Return every line from the records below that has the word "chevron".

*** Opening RECORDS FOR THE EXERCISE ***

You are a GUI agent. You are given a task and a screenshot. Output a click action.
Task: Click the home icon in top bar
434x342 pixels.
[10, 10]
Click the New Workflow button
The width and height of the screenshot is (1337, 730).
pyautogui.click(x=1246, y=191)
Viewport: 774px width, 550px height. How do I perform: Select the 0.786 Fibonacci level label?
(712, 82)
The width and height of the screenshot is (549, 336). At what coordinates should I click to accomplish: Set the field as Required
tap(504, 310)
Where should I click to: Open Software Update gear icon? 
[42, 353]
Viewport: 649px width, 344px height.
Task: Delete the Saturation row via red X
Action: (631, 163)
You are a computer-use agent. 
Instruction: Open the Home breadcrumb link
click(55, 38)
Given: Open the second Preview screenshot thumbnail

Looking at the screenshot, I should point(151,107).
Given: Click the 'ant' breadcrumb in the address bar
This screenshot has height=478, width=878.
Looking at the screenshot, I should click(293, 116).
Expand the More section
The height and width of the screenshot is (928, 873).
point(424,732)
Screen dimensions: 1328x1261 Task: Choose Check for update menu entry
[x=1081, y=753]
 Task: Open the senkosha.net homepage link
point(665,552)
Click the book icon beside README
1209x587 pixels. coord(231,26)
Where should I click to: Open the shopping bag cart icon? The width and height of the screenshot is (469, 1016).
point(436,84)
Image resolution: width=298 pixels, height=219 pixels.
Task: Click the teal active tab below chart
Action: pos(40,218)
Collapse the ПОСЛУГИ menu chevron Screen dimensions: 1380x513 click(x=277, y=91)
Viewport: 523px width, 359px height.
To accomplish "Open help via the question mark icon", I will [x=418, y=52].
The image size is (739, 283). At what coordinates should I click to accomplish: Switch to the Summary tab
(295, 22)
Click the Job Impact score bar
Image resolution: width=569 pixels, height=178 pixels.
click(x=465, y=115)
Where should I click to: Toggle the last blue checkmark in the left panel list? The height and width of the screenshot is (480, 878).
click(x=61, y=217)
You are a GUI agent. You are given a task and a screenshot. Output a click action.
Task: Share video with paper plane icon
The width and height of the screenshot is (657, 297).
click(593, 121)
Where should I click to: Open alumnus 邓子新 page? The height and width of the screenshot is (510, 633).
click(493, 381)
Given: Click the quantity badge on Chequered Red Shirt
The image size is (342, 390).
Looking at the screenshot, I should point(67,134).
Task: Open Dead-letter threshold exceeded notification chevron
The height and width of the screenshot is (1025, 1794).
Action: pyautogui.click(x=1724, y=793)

*** Closing RECORDS FOR THE EXERCISE ***

▸ COMPLETED TASK:
Collapse the ПОСЛУГИ menu chevron Screen dimensions: 1380x513 click(x=277, y=91)
Task: Open Dead-letter threshold exceeded notification chevron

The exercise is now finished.